Legally living in the United States is a goal for many people, and there are numerous ways to achieve that aim. Some people use family relationships as a way to lawfully enter the country. Others secure visas related to their educational pursuits or employment.
Once someone is legally in the United States thanks to a visa, they will need to carefully comply with all domestic laws and immigration rules. Those who violate the rules could find themselves facing removal from the United States and an uphill battle should they ever wish to return. Immigrants who know the most common reasons for removal from the country can potentially make smarter choices to protect their right to stay in the United States. The following are the most common reasons that people end up removed from the United States after securing lawful permission to enter and live in the country.
Violations of the law
There are many professionals and those with family ties in the United States who cannot remain in the country because of their behavior. Violent criminal offenses, many felonies and crimes of moral turpitude are all criminal offenses that will lead to someone’s removal from the United States. Lower-level crimes that result in multiple years of incarceration could also negatively affect someone’s immigration opportunities. Any criminal conviction can impact someone’s eligibility for a visa, a green card or citizenship.
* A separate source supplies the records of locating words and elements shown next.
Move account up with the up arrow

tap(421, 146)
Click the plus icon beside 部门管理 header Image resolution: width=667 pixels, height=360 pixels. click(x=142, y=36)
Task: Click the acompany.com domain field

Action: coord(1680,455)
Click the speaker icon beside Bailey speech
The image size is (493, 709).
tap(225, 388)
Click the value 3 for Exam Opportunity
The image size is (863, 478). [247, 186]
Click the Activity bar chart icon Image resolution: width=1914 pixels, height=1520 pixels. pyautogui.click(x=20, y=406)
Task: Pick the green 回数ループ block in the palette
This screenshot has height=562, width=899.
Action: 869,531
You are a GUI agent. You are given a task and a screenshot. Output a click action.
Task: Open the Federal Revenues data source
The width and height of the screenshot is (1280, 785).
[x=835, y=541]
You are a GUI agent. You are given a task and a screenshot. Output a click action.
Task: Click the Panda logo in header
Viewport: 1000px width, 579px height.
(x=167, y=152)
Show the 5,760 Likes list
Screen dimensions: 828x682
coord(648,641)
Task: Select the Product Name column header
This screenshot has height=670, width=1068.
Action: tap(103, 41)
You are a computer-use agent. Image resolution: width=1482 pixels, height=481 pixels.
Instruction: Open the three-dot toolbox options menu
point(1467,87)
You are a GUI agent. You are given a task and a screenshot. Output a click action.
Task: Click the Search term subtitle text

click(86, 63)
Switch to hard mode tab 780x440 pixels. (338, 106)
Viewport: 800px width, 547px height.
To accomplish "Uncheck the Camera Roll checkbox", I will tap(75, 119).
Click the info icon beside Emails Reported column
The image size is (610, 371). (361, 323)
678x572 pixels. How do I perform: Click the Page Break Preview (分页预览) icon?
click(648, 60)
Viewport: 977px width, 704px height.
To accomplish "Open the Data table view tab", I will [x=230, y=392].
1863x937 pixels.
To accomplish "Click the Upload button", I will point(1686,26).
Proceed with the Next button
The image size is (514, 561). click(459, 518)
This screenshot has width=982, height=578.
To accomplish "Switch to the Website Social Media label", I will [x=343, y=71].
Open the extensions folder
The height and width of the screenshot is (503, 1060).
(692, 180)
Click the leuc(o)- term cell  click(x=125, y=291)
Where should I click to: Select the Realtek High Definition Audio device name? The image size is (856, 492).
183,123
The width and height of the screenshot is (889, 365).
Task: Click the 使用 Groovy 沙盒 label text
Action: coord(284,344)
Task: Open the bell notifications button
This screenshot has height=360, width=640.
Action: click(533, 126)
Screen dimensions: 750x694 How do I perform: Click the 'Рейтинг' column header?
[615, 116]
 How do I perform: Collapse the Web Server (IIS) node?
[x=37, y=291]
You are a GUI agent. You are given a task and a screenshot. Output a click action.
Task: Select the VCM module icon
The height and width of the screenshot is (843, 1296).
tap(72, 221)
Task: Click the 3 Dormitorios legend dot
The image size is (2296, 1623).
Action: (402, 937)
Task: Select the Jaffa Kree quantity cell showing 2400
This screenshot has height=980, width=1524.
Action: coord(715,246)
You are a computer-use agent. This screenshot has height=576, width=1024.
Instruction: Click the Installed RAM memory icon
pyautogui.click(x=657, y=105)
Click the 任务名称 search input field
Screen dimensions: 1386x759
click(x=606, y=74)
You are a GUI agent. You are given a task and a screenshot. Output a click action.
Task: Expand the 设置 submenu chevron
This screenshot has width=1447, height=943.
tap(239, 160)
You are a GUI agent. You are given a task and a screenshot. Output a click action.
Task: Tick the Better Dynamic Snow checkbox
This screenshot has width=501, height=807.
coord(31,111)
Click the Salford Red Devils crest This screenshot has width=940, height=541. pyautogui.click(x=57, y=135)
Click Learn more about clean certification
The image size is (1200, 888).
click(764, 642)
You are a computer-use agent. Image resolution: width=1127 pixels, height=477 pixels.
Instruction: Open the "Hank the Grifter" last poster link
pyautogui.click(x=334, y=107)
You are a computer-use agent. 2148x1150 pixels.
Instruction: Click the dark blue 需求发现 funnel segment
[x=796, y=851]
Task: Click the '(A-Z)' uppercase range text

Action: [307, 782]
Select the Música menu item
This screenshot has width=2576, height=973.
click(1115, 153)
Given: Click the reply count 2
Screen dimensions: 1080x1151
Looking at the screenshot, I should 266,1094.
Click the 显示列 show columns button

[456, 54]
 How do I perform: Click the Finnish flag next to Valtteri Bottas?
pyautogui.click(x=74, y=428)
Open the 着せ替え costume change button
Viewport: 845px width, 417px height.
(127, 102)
The United States Citizenship and Immigration Services (USCIS) expects that those with visas or green cards will adhere to very specific procedural requirements. They will need to routinely file special paperwork with the USCIS to preserve their eligibility to remain in the country. Those that miss filing deadlines or submit the wrong paperwork could end up removed from the country because of those mistakes.
Changes in employment or family circumstances
Many people enter the United States through employment opportunities or family relationships. Therefore, using a job or getting divorced could potentially impact someone’s legal right to remain in the country. Depending on the circumstances and how they change, there may be a grace period in which someone can file for special consideration by the USCIS or obtain an alternate job offer.
Those who understand the most common reasons that people to end up removed from the United States can avoid making such mistakes themselves and make the most of their immigration opportunities.